But as I have said many times before, this is the reality of the market today. Regardless of what is made, companies will shut plants and move operations around the globe if it means saving money and staying in business. Plastics processors will have to be become more nimble, turn manufacturing operations on a dime, invest in automation and labour-saving technologies, and upgrade the skills of workers in order to survive.

This is where partnerships can and will make a difference. SWM and Associates, which you will read about in this issue, is on the right track. Forging partnerships between plastics processors and solutions providers could help many plastics processors get the support, services and technology they need to survive and grow.

At the same time, I honestly urge plastic processors to look at new markets and work closely with their suppliers and employees to identify and then tackle those new markets.

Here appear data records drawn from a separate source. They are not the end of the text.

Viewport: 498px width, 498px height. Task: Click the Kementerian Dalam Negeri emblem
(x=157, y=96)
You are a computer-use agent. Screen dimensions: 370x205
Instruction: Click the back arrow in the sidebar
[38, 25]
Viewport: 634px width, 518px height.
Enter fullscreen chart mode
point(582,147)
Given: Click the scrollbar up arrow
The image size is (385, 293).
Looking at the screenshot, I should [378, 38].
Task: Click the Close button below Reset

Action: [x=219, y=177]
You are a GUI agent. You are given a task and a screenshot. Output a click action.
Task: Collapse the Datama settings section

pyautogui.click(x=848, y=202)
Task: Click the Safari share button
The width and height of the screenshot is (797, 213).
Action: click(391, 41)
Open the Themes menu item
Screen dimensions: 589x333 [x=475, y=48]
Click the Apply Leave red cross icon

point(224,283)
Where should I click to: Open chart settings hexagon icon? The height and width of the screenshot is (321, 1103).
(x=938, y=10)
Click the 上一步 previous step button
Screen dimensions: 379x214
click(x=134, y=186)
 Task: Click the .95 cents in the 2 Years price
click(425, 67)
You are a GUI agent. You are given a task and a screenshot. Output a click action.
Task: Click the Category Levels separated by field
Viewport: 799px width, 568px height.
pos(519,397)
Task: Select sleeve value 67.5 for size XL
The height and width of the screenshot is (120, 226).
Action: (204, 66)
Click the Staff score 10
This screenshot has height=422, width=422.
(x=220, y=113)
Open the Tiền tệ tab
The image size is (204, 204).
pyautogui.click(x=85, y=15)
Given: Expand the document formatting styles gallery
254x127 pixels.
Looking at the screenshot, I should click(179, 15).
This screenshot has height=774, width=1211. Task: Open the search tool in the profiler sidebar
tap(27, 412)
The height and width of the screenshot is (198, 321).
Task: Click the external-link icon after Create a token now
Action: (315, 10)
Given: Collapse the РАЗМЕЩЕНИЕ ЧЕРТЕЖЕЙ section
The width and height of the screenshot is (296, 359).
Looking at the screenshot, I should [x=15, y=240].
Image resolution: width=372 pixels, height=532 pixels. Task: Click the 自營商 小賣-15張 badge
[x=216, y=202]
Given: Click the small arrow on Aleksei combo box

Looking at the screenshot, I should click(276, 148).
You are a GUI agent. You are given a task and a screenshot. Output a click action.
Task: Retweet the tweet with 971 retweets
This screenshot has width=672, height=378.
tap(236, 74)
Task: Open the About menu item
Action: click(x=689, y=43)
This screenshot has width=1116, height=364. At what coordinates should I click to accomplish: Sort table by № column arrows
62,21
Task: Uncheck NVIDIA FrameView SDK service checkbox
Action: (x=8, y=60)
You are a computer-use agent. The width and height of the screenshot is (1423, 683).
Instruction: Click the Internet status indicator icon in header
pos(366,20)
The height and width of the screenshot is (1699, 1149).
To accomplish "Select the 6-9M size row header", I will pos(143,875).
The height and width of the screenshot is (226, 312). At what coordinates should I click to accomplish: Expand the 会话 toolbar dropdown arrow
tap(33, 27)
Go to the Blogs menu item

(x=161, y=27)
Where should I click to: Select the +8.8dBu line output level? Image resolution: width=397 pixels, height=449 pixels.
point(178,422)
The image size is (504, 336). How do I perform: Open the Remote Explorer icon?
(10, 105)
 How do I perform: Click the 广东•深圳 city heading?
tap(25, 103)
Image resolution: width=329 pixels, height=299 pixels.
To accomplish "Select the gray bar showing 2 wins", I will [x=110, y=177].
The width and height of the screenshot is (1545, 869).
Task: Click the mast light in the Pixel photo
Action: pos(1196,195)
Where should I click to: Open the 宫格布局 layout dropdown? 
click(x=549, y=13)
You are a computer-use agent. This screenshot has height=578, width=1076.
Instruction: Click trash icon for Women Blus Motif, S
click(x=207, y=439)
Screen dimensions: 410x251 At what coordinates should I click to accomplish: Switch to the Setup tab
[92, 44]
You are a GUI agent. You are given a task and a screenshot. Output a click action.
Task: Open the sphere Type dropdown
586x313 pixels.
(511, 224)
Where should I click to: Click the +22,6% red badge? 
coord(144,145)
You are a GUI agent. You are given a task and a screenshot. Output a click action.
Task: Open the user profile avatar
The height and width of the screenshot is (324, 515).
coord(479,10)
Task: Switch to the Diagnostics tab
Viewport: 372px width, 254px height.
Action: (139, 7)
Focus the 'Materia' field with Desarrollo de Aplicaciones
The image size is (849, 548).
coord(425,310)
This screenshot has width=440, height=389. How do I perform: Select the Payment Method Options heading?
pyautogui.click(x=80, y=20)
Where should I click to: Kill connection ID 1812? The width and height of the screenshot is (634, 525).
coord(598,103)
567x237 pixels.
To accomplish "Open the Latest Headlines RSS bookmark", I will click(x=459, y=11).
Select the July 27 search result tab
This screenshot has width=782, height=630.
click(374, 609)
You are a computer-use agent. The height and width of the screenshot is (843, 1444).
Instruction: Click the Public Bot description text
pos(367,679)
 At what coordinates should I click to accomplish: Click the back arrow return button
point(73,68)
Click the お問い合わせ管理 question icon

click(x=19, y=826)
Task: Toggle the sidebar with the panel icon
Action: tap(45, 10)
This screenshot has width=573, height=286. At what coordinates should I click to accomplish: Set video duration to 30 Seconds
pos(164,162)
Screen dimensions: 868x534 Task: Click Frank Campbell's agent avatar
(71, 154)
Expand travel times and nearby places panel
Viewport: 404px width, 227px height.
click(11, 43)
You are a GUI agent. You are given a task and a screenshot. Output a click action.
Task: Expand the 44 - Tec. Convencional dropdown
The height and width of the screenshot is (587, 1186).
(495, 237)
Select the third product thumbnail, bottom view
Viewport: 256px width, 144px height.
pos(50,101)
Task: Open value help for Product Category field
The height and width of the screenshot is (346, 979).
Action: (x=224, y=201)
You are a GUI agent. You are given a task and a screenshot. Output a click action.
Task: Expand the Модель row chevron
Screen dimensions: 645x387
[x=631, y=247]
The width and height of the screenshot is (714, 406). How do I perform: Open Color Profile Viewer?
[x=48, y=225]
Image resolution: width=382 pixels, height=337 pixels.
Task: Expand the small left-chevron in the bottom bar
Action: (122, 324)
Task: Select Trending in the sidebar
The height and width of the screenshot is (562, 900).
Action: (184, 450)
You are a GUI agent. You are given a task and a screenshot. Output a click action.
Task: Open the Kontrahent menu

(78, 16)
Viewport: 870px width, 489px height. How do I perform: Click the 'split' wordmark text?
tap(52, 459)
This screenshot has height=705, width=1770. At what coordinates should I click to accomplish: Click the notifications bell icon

I would also like to offer an opportunity to all plastic processors to write to us at Canadian Plastics with your ideas about how to get new business. We want to hear more success stories and ways in which plastics processors have made companies successful. It’s hard to write more positive articles when no one wants to talk about them. So once again, write to us or call us directly to tell us about your success stories are and how others in the industry can learn from them.

Also, talk amongst yourselves more. Sit down and see how each of you can help each other. Talk shop and don’t be afraid to swap ideas.

For those of you who are still critical of my editorial, I quote George Bernard Shaw: “All great truths begin as blasphemies.” Yes, the truth hurts, but it can also help.